O economista Adam Smith e sua “mão invisível” – teoria segundo a qual o interesse individual guia o uso mais eficiente de recursos da sociedade – fundamenta o paradigma que domina a ciência econômica moderna: o paradigma de um mercado perfeitamente competitivo. Em um mercado para um produto homogêneo onde existam muitos consumidores e muitos fornecedores, sem barreiras para entrar ou sair e com bom nível de informação, cada participante, trabalhando com o fim de suprir seu próprio interesse, irá desenvolver a melhor solução a partir da perspectiva da sociedade. Aqui, a melhor solução significa que recursos escassos são alocados para produzir a mais alta utilidade coletiva. A concorrência entre os vários produtores evita ineficiências econômicas, e mostra quais produtos têm o maior valor para os consumidores.

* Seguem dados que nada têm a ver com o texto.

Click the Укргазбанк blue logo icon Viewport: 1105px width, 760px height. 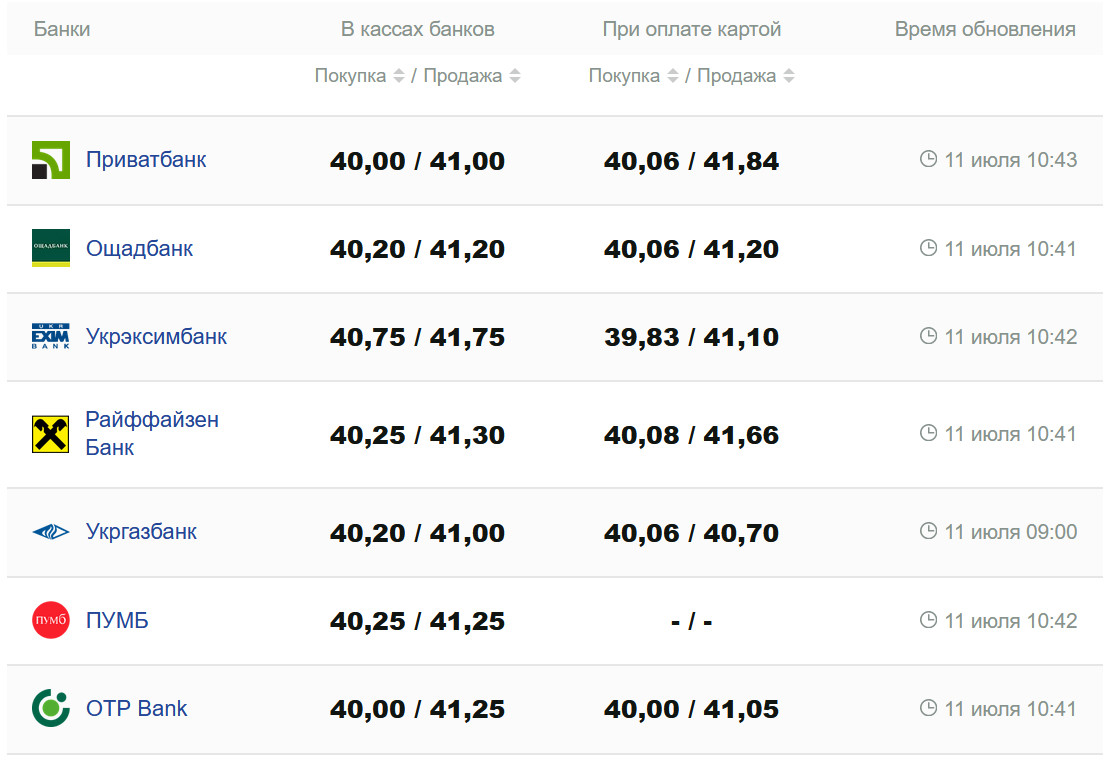[x=50, y=532]
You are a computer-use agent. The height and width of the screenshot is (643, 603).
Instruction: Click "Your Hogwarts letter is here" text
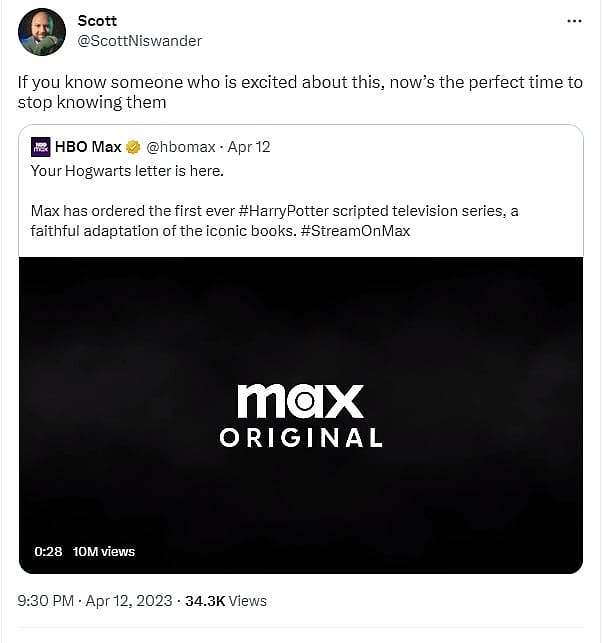[126, 169]
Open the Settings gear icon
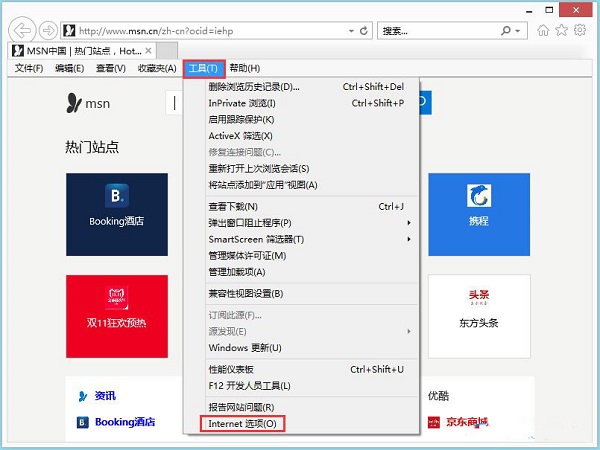600x450 pixels. click(581, 29)
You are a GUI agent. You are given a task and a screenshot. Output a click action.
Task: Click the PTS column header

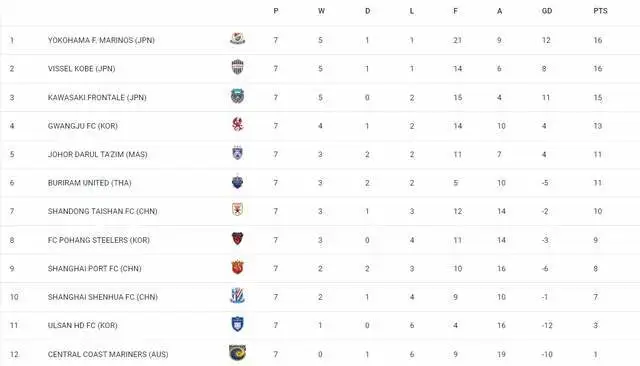pos(600,11)
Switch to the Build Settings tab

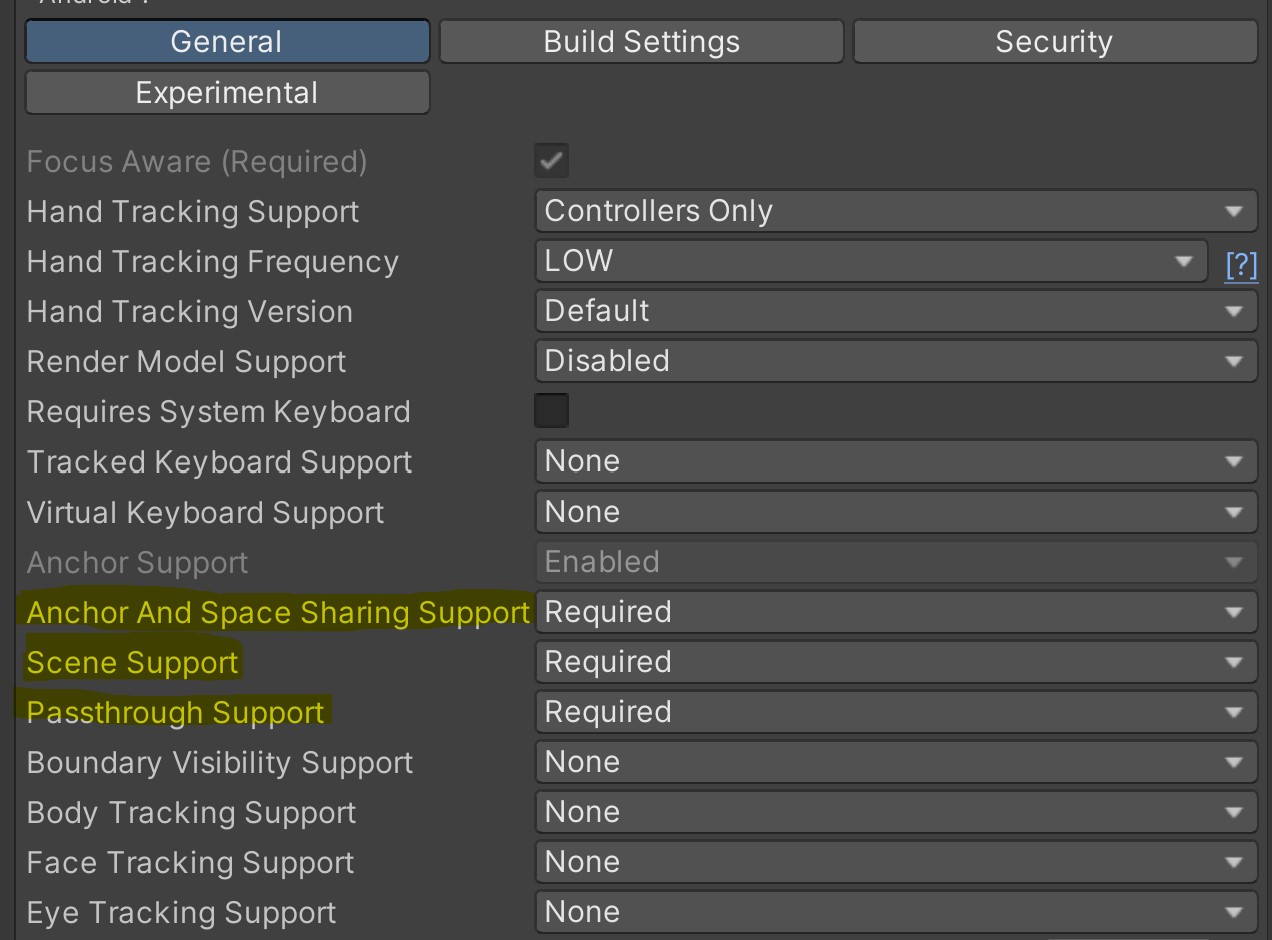[641, 41]
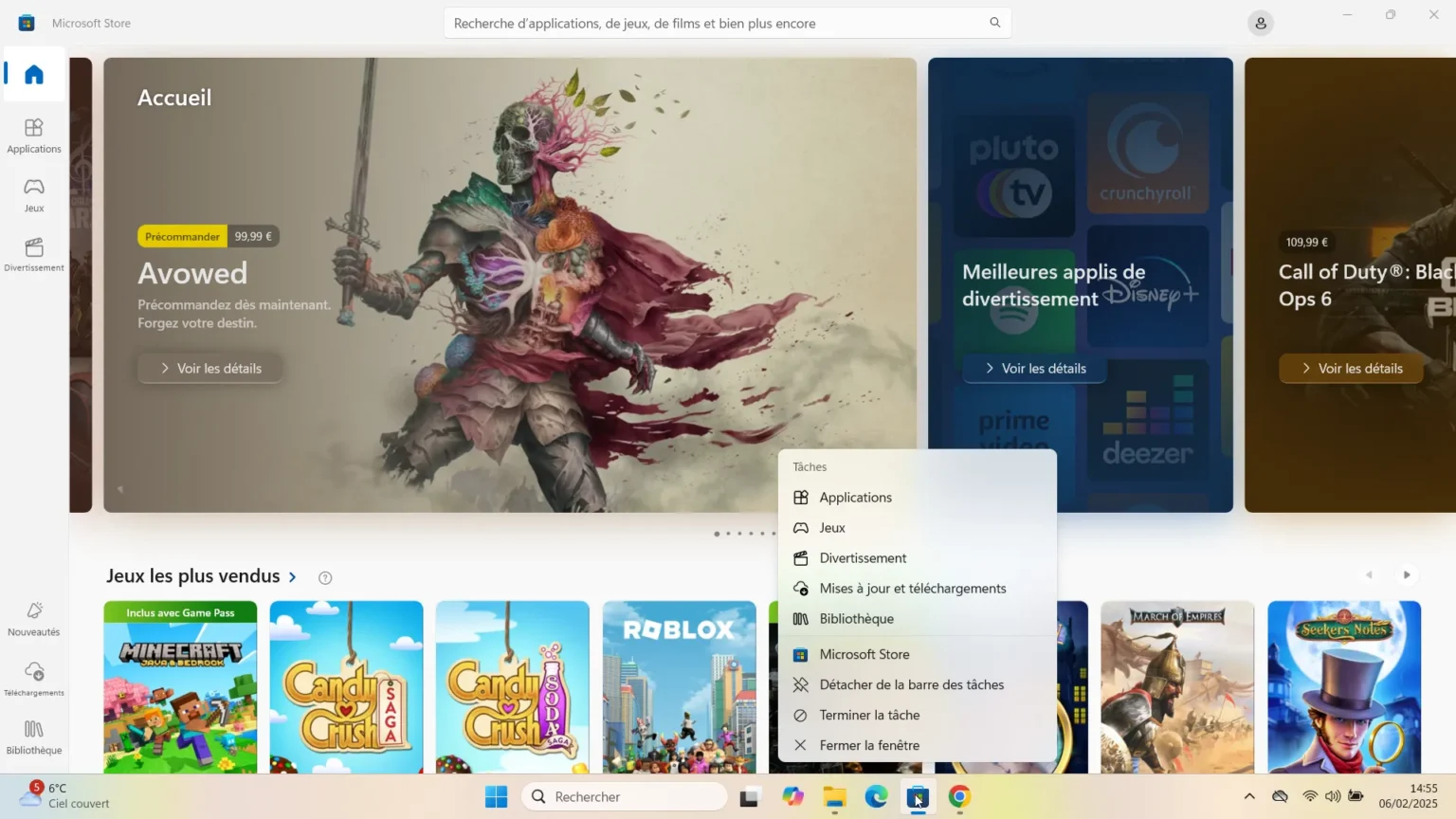Open the Jeux sidebar section
This screenshot has width=1456, height=819.
point(34,194)
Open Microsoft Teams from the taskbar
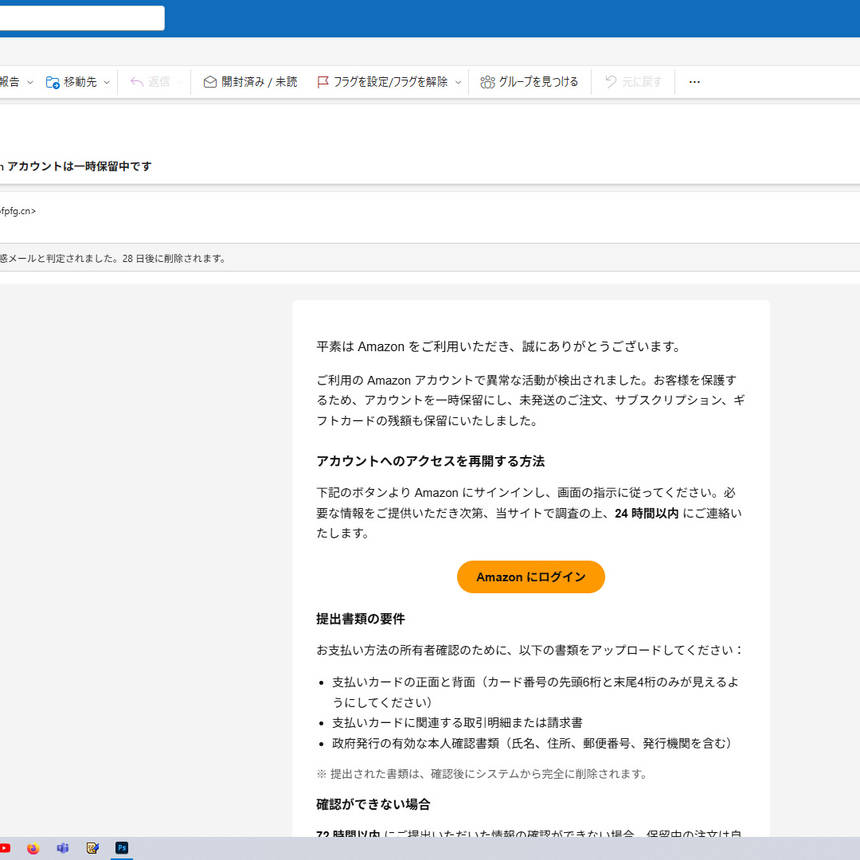This screenshot has height=860, width=860. (x=63, y=848)
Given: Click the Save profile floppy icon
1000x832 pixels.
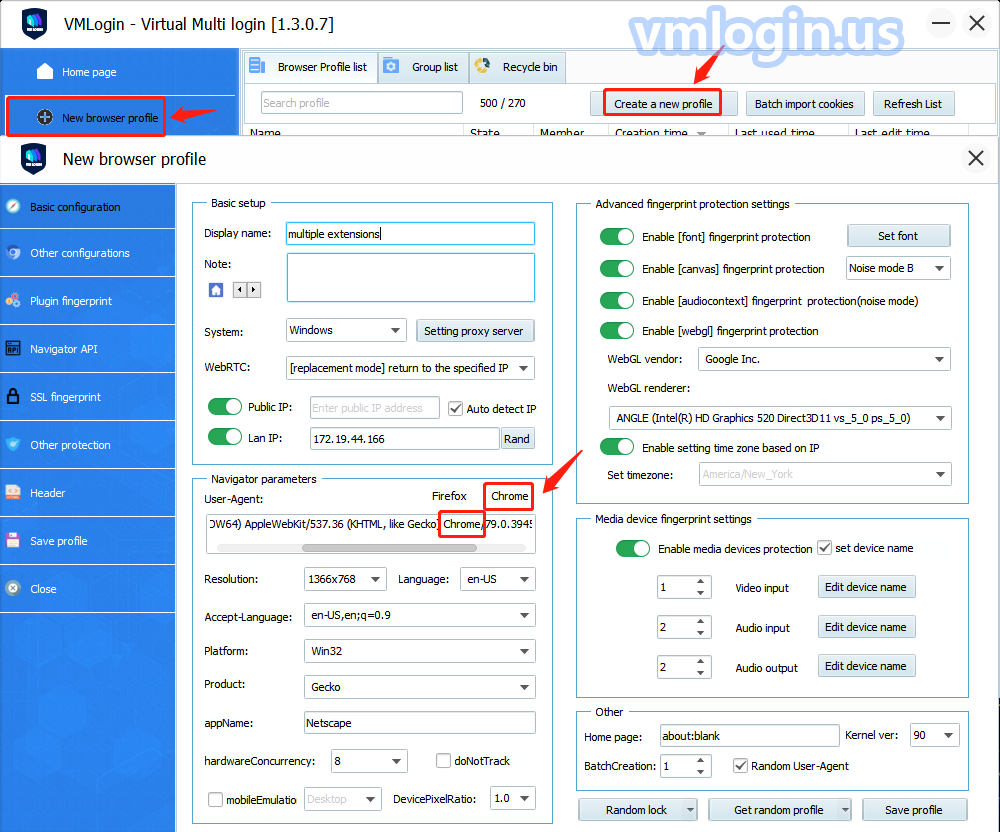Looking at the screenshot, I should [x=13, y=541].
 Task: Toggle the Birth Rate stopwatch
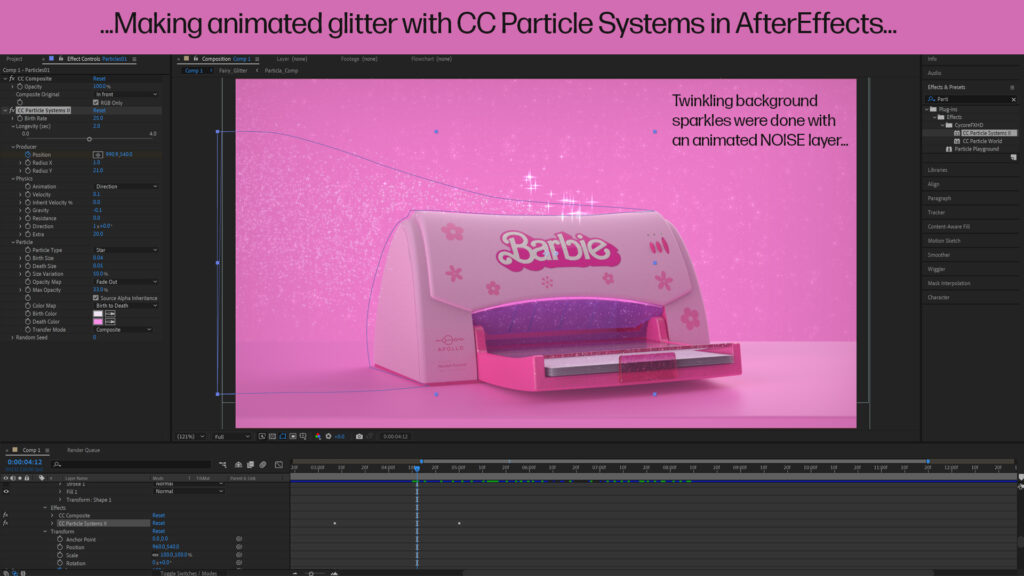point(20,118)
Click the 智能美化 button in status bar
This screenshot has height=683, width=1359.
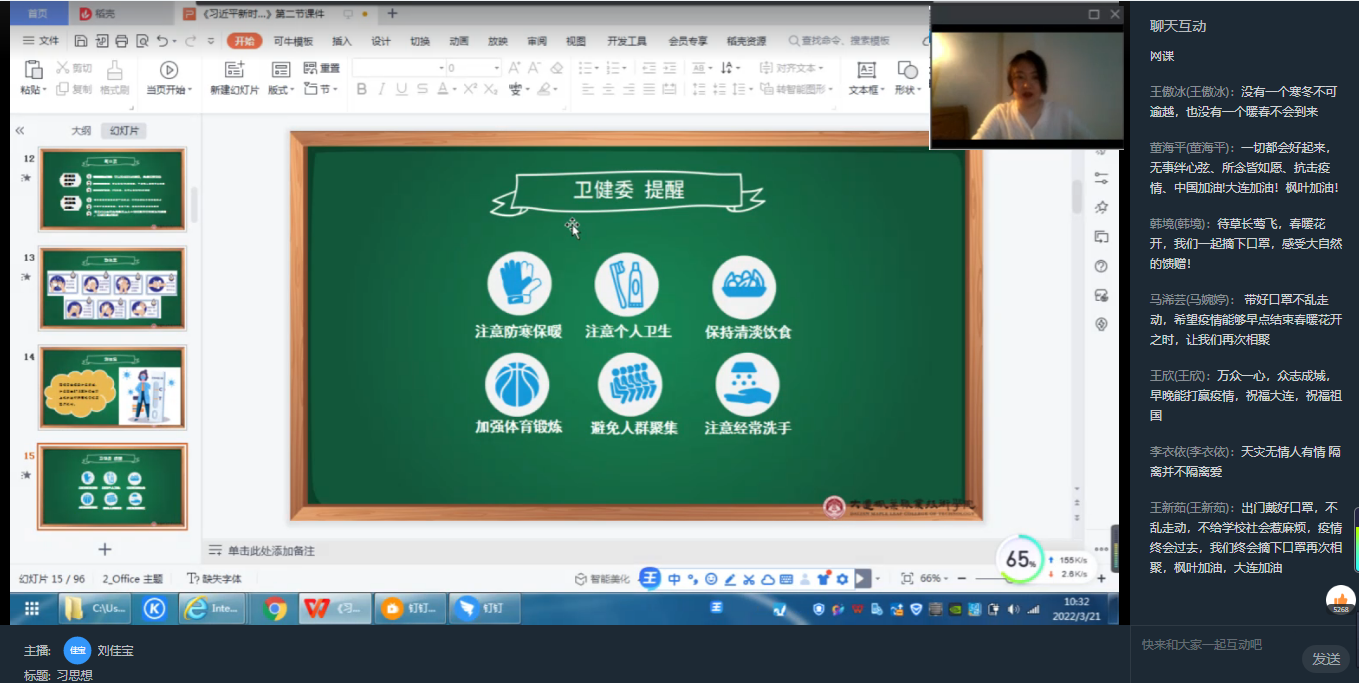(x=603, y=578)
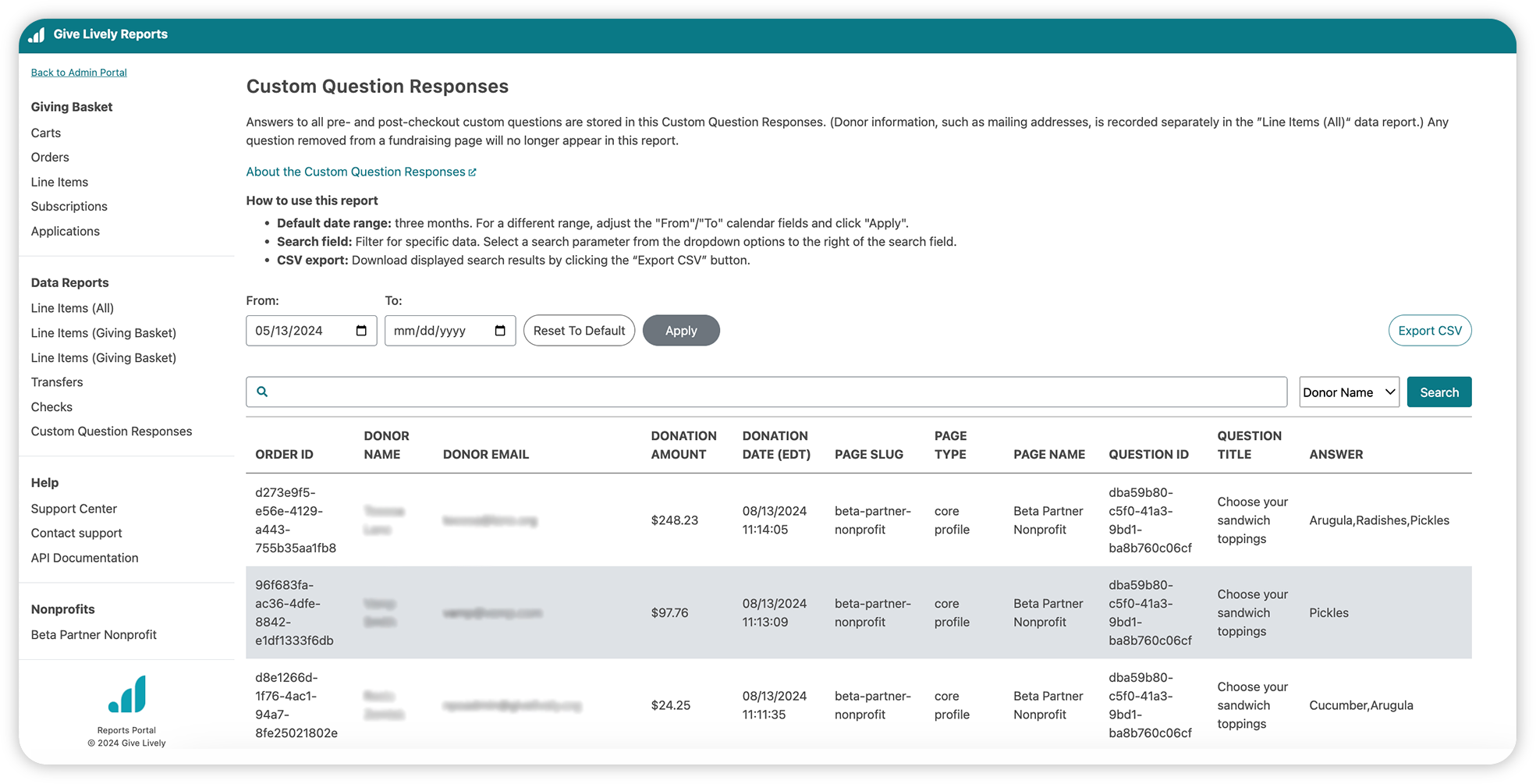Viewport: 1536px width, 784px height.
Task: Expand the Donor Name search parameter dropdown
Action: pyautogui.click(x=1349, y=392)
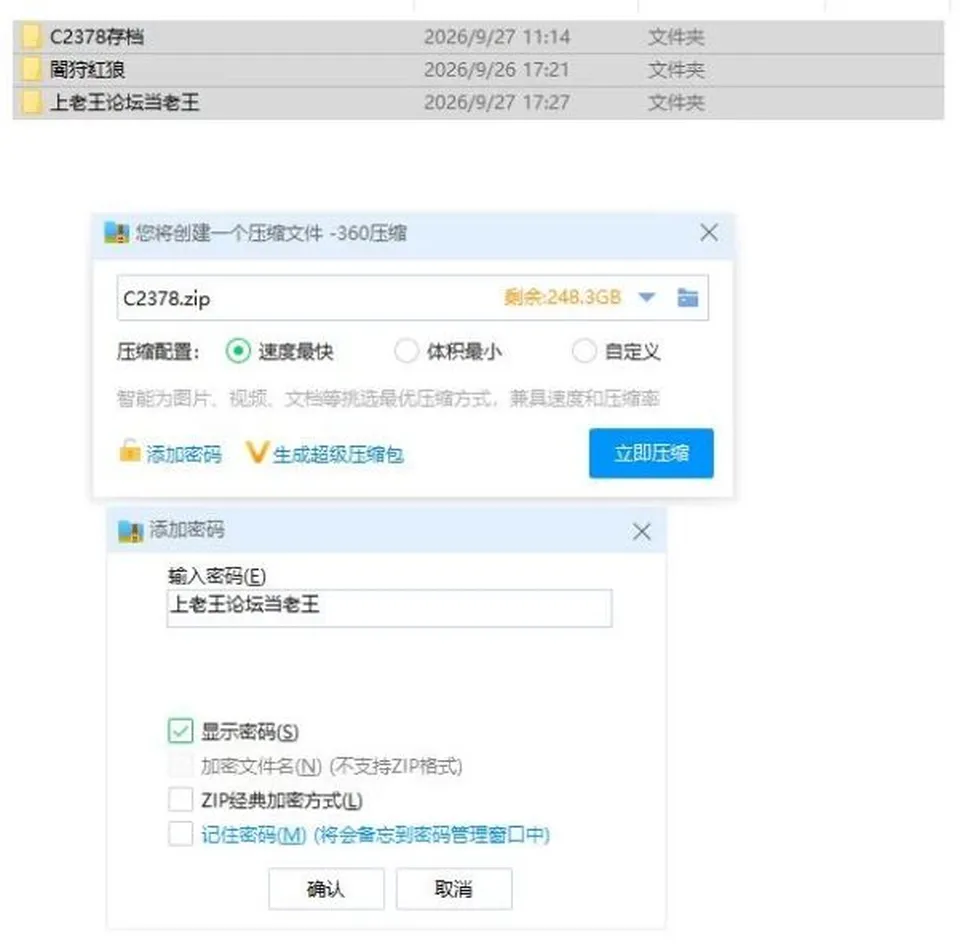Select the C2378存档 folder icon

(31, 37)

Na verdade, os mercados são muito mais complexos e assim não se conformam a estas contruções teóricas simplificadas e este fato pode justificar uma intervenção estatal quando os mercados “falham” quanto ao fim de se obter uma solução ótima ou eficiente da alocação de recursos. O direito concorrencial é uma das ferramentas desta possível intervenção estatal. Tal direito visa proteger um ideal de interação no mercado partindo-se da premissa na qual empresas livres do “peso” da concorrência irão se comportar muitas vezes (ou na maioria das vezes) de modo coletivamente indesejável.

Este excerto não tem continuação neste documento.